Mechanically, to have a character operate a ship, his player rolls against the Thrusters, Battle, or Systems stats as appropriate, just as he would for a stat for his character. A player can add an appropriate skill rating as well. For example, the Pilot skill can be added to Thrusters to manoeuvre the spaceship and Systems and Asteroid Mining when scanning for mineral deposits. The rules also cover scanning and sensors, communications, distress signals (with a table to roll on indicating how long before the signal is picked up and someone comes to investigate), and of course, combat. Ship-to-ship combat is designed to be short and deadly. A round can be minutes or hours, and if either ship elects to pursue or evade, it requires the expenditure of fuel. Damage, whether from autocannons, laser cannons, or missiles, is inflicted as Megadamage. The Hull rating protects against Megadamage, but once destroyed, the amount left over is added to a roll on the Megadamage Table. This can result in ‘Navigation Offline’, damaging navigation data and preventing Thruster Checks, a ‘Hull Breach’ which forces all aboard to make a Body Save or suffer a Wound, or simply ‘Abandon Ship! (in less than ten minutes). Overall, fast-playing, and brutal.

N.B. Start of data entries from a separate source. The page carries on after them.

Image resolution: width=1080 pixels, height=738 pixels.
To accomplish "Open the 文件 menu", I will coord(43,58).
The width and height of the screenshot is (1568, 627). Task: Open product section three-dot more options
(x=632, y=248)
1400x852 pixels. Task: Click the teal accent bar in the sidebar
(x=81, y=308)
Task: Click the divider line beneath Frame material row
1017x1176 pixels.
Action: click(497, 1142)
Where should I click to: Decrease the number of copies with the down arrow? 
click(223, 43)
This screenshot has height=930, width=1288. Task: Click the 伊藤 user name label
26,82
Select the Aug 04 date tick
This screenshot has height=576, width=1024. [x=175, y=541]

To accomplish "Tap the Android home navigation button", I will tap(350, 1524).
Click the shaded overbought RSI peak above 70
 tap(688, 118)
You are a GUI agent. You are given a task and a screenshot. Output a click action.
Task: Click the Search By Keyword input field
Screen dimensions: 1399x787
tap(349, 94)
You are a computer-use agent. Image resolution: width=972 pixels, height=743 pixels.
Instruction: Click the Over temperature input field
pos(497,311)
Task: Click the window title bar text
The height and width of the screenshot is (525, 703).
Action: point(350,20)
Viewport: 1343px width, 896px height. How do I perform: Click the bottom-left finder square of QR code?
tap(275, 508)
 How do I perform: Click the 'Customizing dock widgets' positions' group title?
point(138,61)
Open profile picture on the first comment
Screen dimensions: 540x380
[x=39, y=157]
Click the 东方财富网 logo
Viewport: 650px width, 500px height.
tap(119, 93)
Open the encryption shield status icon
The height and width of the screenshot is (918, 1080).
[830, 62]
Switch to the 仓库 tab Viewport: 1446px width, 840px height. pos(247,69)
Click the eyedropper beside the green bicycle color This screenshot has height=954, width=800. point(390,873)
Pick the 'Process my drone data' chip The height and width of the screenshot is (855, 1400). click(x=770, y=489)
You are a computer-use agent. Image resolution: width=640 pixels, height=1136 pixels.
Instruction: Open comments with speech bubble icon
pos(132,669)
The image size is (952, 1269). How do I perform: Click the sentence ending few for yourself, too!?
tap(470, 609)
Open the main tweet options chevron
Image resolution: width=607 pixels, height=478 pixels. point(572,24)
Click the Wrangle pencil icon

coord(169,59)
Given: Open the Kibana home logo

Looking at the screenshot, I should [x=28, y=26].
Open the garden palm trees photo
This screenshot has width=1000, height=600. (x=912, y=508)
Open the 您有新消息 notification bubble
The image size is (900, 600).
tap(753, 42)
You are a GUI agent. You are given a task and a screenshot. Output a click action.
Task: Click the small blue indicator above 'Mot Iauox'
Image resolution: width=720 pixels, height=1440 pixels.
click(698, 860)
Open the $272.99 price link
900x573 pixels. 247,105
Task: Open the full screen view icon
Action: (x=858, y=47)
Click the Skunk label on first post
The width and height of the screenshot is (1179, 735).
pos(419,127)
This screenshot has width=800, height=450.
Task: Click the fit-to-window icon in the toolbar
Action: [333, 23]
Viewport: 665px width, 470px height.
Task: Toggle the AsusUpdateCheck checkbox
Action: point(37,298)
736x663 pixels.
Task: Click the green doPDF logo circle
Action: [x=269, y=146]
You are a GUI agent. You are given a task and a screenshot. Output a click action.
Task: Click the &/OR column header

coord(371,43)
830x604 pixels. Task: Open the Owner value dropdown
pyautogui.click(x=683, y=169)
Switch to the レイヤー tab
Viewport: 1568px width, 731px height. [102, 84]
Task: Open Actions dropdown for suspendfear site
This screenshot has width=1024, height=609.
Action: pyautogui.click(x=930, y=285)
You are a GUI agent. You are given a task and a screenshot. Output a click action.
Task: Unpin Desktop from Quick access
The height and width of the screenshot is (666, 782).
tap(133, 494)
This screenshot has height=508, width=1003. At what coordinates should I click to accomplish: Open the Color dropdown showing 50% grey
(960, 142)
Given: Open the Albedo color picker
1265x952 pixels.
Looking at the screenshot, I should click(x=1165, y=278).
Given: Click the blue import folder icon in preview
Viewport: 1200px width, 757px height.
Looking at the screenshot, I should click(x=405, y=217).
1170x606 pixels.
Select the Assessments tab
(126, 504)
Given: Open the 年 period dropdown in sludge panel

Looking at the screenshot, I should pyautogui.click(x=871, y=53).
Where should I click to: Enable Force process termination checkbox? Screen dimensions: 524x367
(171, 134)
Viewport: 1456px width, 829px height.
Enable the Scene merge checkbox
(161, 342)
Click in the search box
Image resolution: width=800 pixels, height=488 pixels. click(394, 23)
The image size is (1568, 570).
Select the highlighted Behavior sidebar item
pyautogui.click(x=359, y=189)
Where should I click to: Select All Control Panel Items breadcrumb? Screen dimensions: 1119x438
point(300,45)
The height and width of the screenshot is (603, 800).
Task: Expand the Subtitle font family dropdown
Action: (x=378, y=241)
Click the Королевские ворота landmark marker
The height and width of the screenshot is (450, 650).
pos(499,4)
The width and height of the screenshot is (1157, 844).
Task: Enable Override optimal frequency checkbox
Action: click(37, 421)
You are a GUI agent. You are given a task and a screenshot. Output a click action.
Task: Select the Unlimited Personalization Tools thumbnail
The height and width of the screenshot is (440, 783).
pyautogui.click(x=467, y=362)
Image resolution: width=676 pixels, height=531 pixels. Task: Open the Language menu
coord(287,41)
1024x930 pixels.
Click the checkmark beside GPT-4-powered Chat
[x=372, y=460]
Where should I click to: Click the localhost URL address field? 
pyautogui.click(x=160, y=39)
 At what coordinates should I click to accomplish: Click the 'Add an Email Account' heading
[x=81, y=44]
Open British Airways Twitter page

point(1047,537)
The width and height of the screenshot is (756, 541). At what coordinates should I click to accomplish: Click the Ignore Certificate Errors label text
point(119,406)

Encountering space aliens and engaging in spaceship combat is, of course, stressful. Unfortunately, so is operating a starship. There is constant need for maintenance and the chance that issues will arise. Failing a Maintenance Check can lead to a Stress Check and for Owner-Operator, there is a new Save called a Bankruptcy Save. Rolled every quarter or year, failure and critical failure ends up with the crew and/or owner owing a massive debt to the wrong people. Even successful Bankruptcy Save gives limited options—purchasing one Minor Upgrade for the ship, paying for one Minor Repair for the ship, paying each crewmember several months salary, or investing to improve the Bankruptcy Save for next quarter. A Critical Success provides better options.

Physically, the Shipbreaker’s Toolkit is clearly written and easy to read. The illustrations are decent and the rules are supported by examples of play. The only thing that the book might have benefitted from is clearer and more deckplans.

In terms of the future of the Mothership Sci-Fi Horror RPG, the Shipbreaker’s Toolkit makes clear that being an operator-owner is difficult and expensive, and spaceship combat is really dangerous. Operating a vessel for a corporation, institute, or the military means avoiding some of the expense at least, but it does not give the Player Characters the same sense of freedom. In whatever way the Warden and her players want to involve spaceships in their Mothership Sci-Fi Horror RPG game, the Shipbreaker’s Toolkit has them covered with a solid set of uncomplicated rules that still leaves room for Warden input.